A thyroid hormone analog with reduced dependence on the monocarboxylate transporter 8 for tissue transport

Abstract

Mutations of the thyroid hormone (TH) cell membrane transporter MCT8, on chromosome-X, produce severe mental and neurological impairment in men. We generated a Mct8-deficient mouse (Mct8KO) manifesting the human thyroid phenotype. Although these mice have no neurological manifestations, they have decreased brain T(3) content and high deiodinase 2 (D2) activity, reflecting TH deprivation. In contrast and as in serum, liver T(3) content is high, resulting in increased deiodinase 1 (D1), suggesting that in this tissue TH entry is Mct8 independent. We tested the effect of 3,5-diiodothyropropionic acid (DITPA), a TH receptor agonist, for its dependence on Mct8 in Mct8KO and wild-type (Wt) mice tissues. After depletion of endogenous TH, mice were given three different doses of DITPA. Effects were compared with treatment with two doses of l-T(4).
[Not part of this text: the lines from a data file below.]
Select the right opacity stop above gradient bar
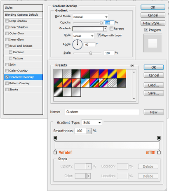The height and width of the screenshot is (195, 169). [x=159, y=138]
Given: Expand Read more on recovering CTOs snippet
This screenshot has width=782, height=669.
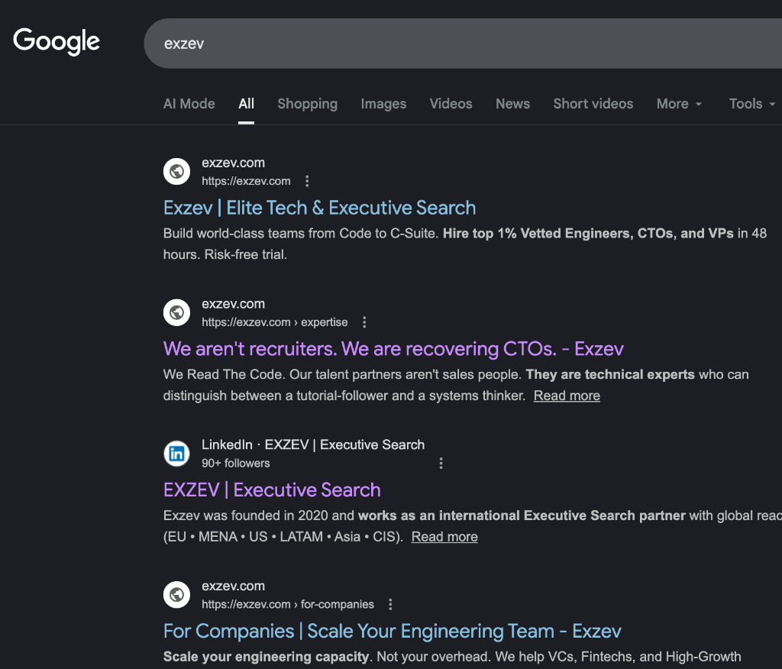Looking at the screenshot, I should [567, 396].
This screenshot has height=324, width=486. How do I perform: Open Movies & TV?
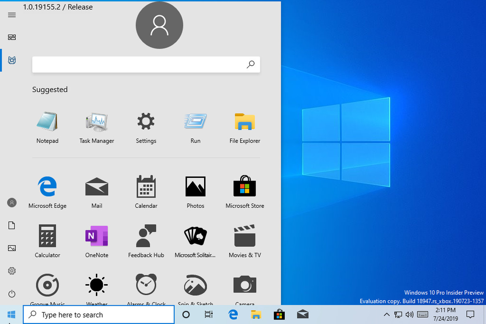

As expected, physiological doses of l-T(4) normalized serum TSH, brain D2, and liver D1 in Wt mice but not the Mct8KO mice. The higher dose of T(4) suppressed TSH in the Wt mice, normalized TSH and brain D2 in Mct8KO mice, but produced a thyrotoxic effect on liver D1 in both genotypes. In contrast DITPA produced similar effects on TSH, D2, and D1 in both Wt and Mct8KO mice. The higher dose fully normalized all measurements and other parameters of TH action. Thus, DITPA is relatively MCT8 independent for entry into the brain and corrects the TH deficit in Mct8KO mice without causing thyrotoxic effect in liver. The potential clinical utility of this analog to patients with MCT8 mutations requires further studies.

Figure 1

Comparison of the effect of T₄, T₃, and DITPA on serum TSH of Wt and Mct8KO mice. Doses are indicated in the abscissae. Data are expressed as mean ± se. The shaded area represents the normal range for Wt animals. Statistical differences between Wt and Mct8KO mice for each treatment group are indicated above the Mct8KO bars. Bars just below the range of normal and not showing se indicate TSH values suppressed bellow limits of the assay sensitivity. Treatment with LoI/MMI/ClO₄ is simply indicated as methimazole (MMI) on the abscissa.

Figure 2

Brain D2, Hr, and Dio3 at baseline and during treatment with l-T₄ and DITPA. Data are expressed as mean ± se. Statistical differences between Wt and Mct8KO mice for each treatment group are indicated above the Mct8KO bars. Lack of statistical difference from the values in Wt mice at baseline are indicated below each value bar as NS (not significant). Treatment with LoI/MMI/ClO₄ is simply indicated as methimazole (MMI) on the abscissa.

Figure 3

Liver D1 and Gstα2 and serum cholesterol at baseline and during treatment with l-T₄ and DITPA. Data are expressed as mean ± se. Statistical differences between Wt and Mct8KO mice for each treatment group are indicated above the Mct8KO bars. Lack of statistical difference from the values in Wt mice at baseline are indicated below each value bar as NS (not significant). Treatment with LoI/MMI/ClO₄ is simply indicated as minimum maintenance dose of thiamazole (MMI) on the abscissa. Serum cholesterol was measured only in animals that received the higher dose of l-T₄ and DITPA. Note that the higher dose of l-T₄, which partially corrected the TH deprivation of brain in Mct8KO mice, caused thyrotoxic effects in the liver of mice of both genotypes. DITPA, however, corrected the effects of TH deprivation in brain of Mct8KO mice without causing thyrotoxicity.

Figure 4

Effect of DITPA in mice without prior depletion of endogenous TH assessed by measurement of D2 and D1 enzymatic activity in brain (A) and liver (B), respectively. Data are expressed as mean ± SE. Lack of statistical difference from the values in Wt mice at baseline are indicated below each value bar as NS (not significant). The higher dose corrected the effect of TH deficiency on D2 in brain of Mct8KO mice and corrected the thyrotoxic effect on D1 in Mct8KO mice.

Figure 5

Effect of DITPA on suppression of endogenous T₄ and TSH in untreated mice. Data are expressed as mean ± se. Statistical differences between Wt and Mct8KO mice for each treatment group are indicated above the Mct8KO bars. Lack of statistical difference from the values in Wt mice at baseline are indicated below each value bar as NS (not significant). At baseline serum T₄ was lower in Mct8KO than Wt mice. T₄ and TSH declined with the administration of DITPA in both genotypes. The absolute value of TSH reached was not statistically different between the two genotypes.